**SELECTED TEXT**
CCT Trial: Not Really About Saraki
The world is perpetually in conflict and is a battleground for interests, resources and ideologies. Inherent in most of these struggles are the battle for control and survival. This is also applicable in politics where the only thing that is constant is interest, hence the popular dictum: no permanent foe, no permanent friend. But because human needs are insatiable, there is always the tendency for crisis and conflict over limited opportunities and scarce resources. Only one person each and per time will be the President of Nigeria, President of the Senate and the Governor of a State
It is, therefore, germane for Nigerians to appropriately decipher the underlying interests in the on-going trial of President of the Senate, Bukola Saraki, at the Code of Conduct Tribunal. Most importantly, what should really be our uttermost concern as individuals, groups and organisations within the national interest of our country? A matter that has advertently drawn our attention and touched on the emotions of millions of Nigerians, home and abroad, should ordinarily be put in a proper context for the sake of our democracy.
I will do my bit to tell Nigerians that the on-going CCT trial in Abuja is not really about Saraki and that is the bitter reality. Maybe, if we pause a bit, look through history, do some soul searching and scrutinise the bigger picture, we could have a better understanding. I don’t intend to exempt the President of Senate from this ordeal if the process of justice is fair and straight. Let me put it in a clear perspective; it is democracy that is on trial and not really Saraki in the context of my argument.

**TASK DETAILS**
Reproduce the opinion piece on the Saraki trial word for word. Work from the text alone.

Element and text position data
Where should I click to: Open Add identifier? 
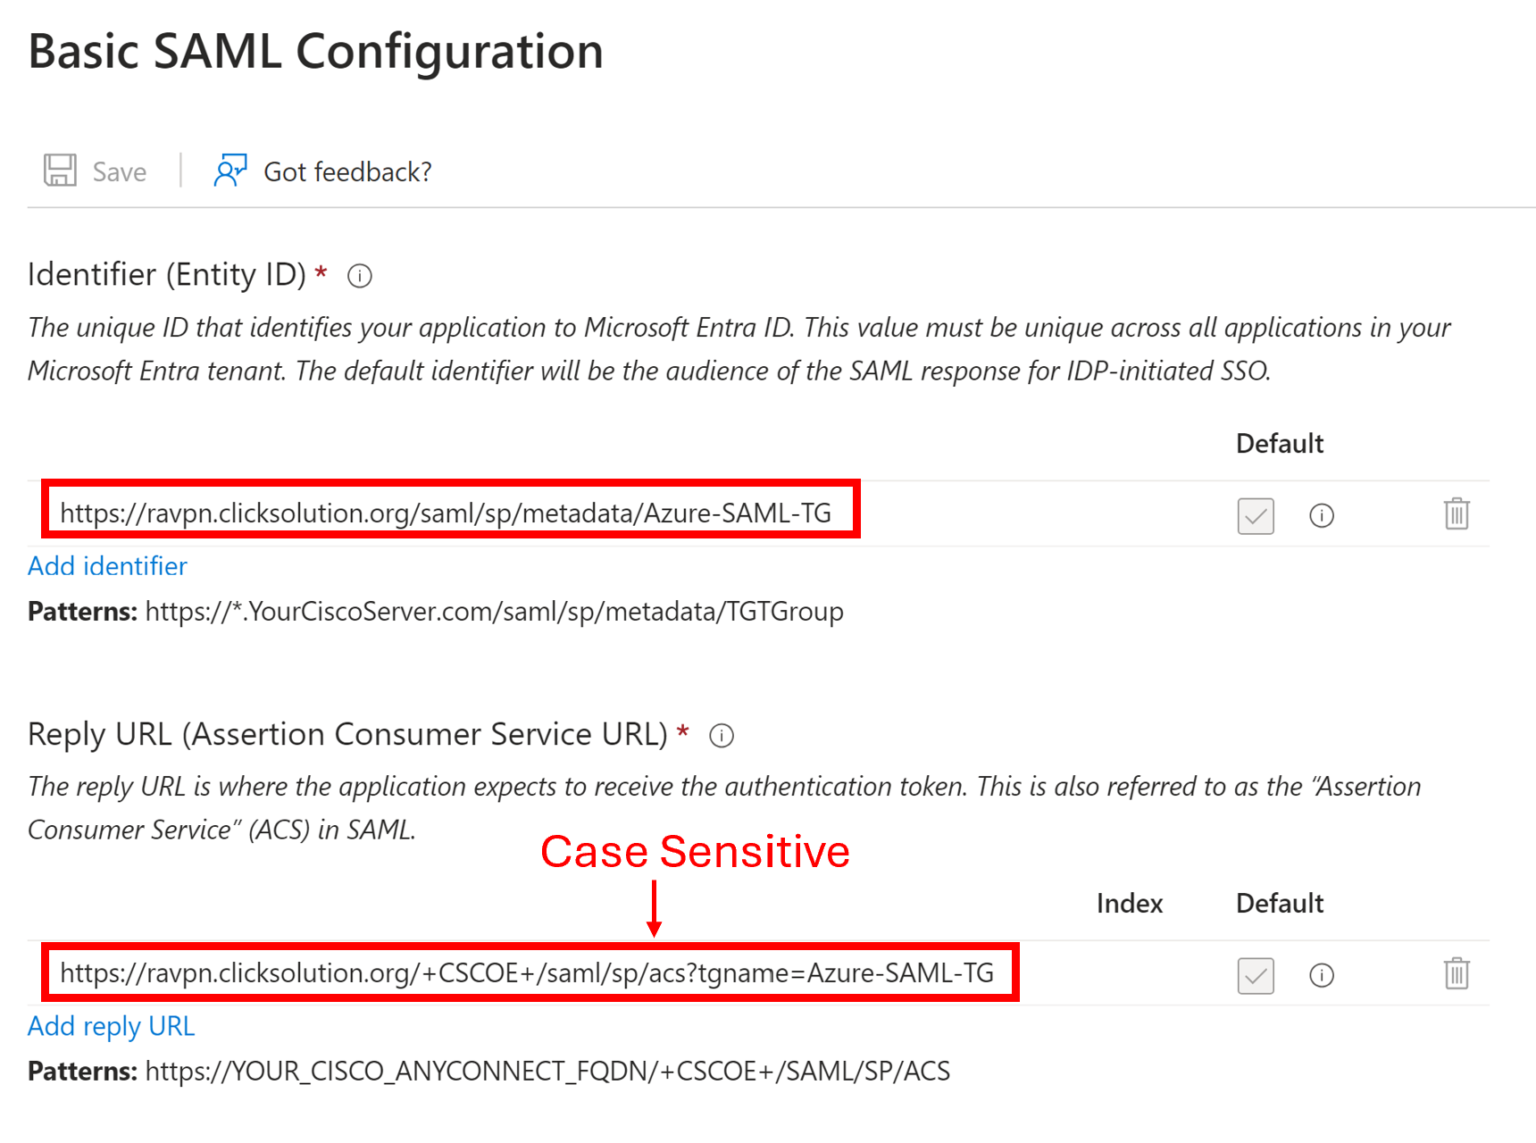point(106,566)
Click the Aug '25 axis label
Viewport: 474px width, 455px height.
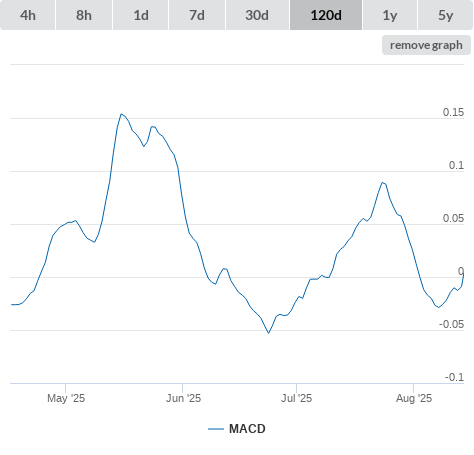coord(414,398)
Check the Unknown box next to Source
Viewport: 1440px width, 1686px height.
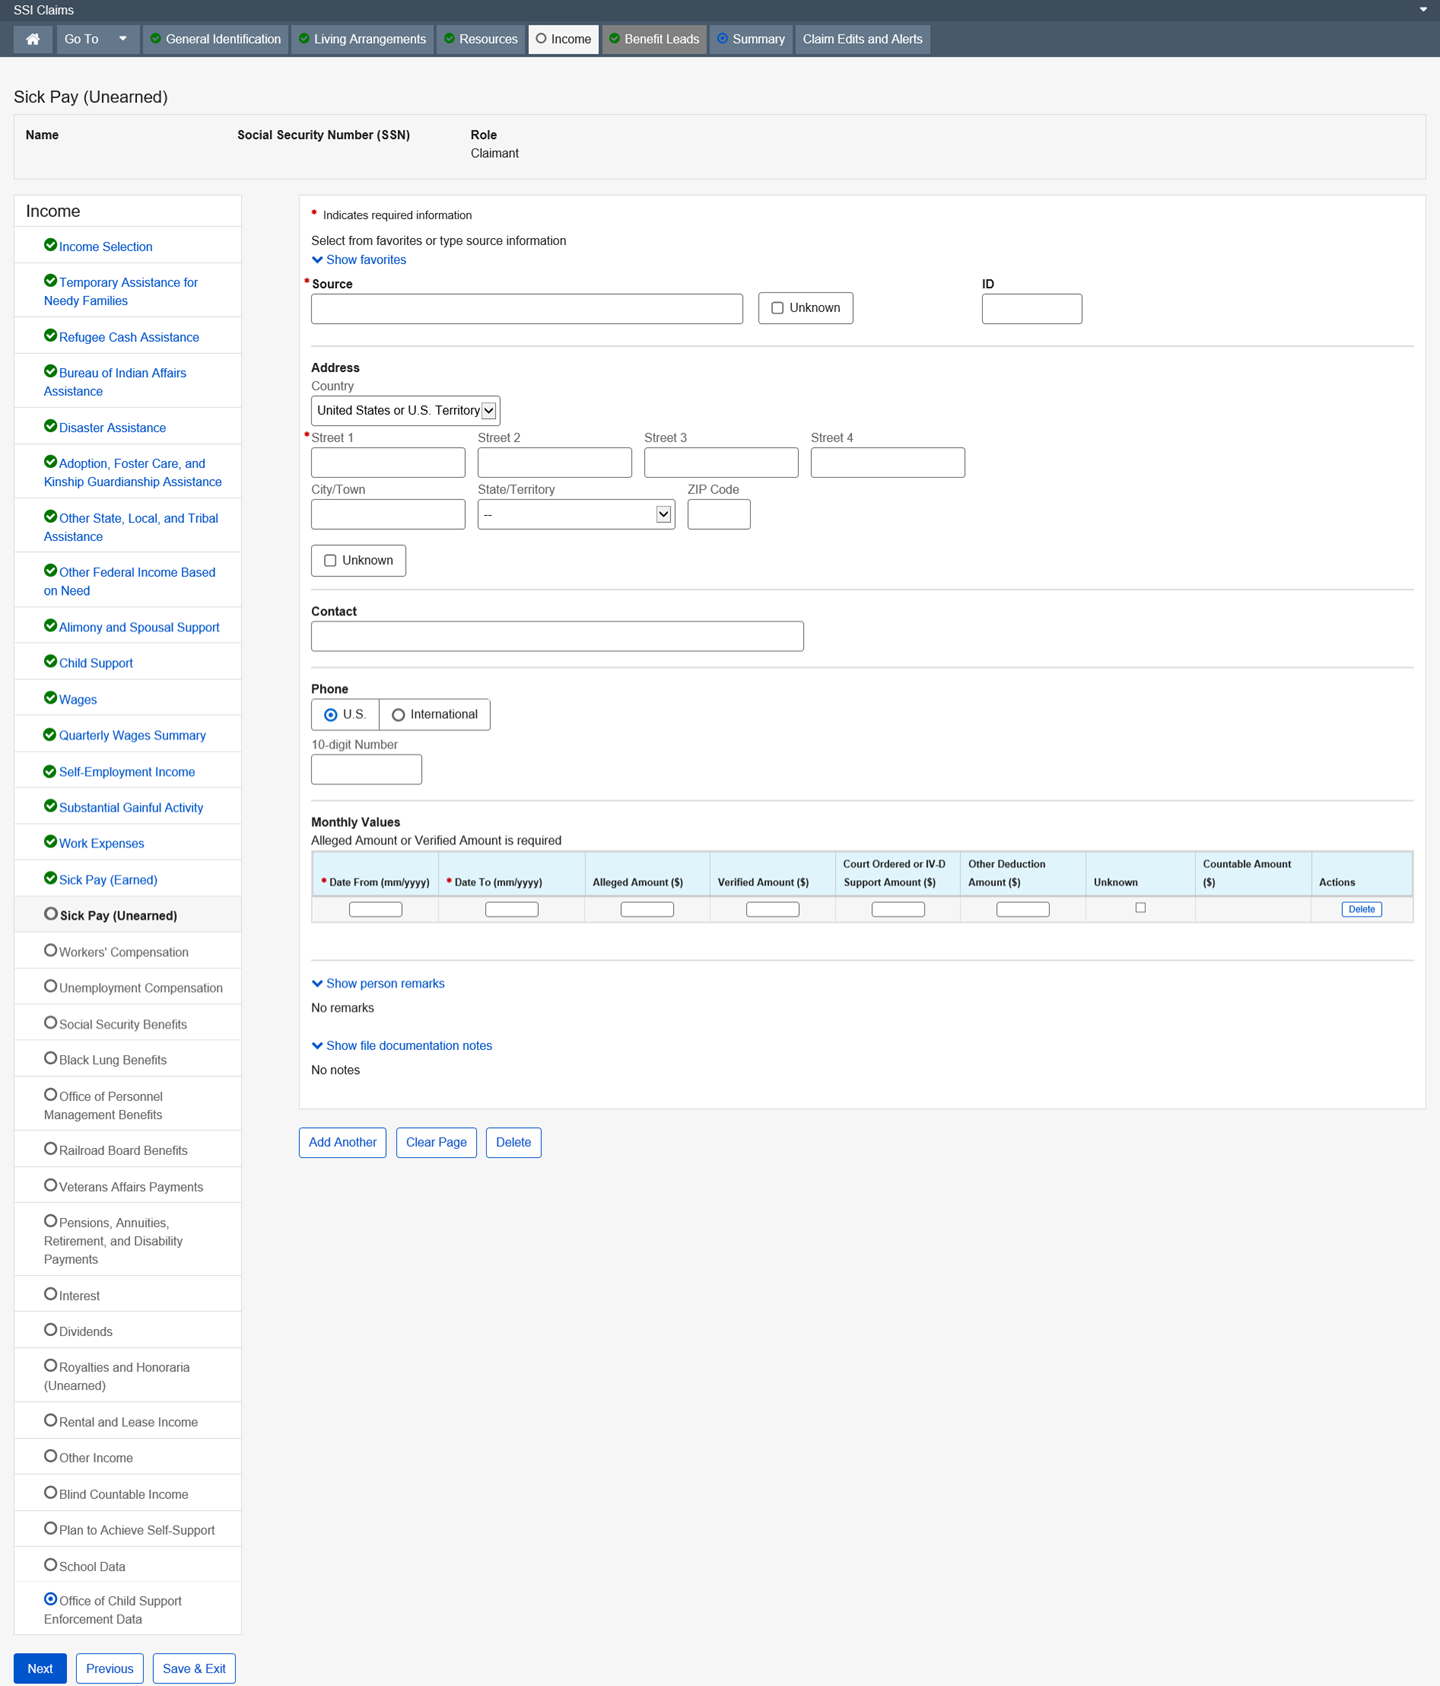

**RESULT OF THIS TASK**
CCT Trial: Not Really About Saraki
The world is perpetually in conflict and is a battleground for interests, resources and ideologies. Inherent in most of these struggles are the battle for control and survival. This is also applicable in politics where the only thing that is constant is interest, hence the popular dictum: no permanent foe, no permanent friend. But because human needs are insatiable, there is always the tendency for crisis and conflict over limited opportunities and scarce resources. Only one person each and per time will be the President of Nigeria, President of the Senate and the Governor of a State
It is, therefore, germane for Nigerians to appropriately decipher the underlying interests in the on-going trial of President of the Senate, Bukola Saraki, at the Code of Conduct Tribunal. Most importantly, what should really be our uttermost concern as individuals, groups and organisations within the national interest of our country? A matter that has advertently drawn our attention and touched on the emotions of millions of Nigerians, home and abroad, should ordinarily be put in a proper context for the sake of our democracy.
I will do my bit to tell Nigerians that the on-going CCT trial in Abuja is not really about Saraki and that is the bitter reality. Maybe, if we pause a bit, look through history, do some soul searching and scrutinise the bigger picture, we could have a better understanding. I don’t intend to exempt the President of Senate from this ordeal if the process of justice is fair and straight. Let me put it in a clear perspective; it is democracy that is on trial and not really Saraki in the context of my argument.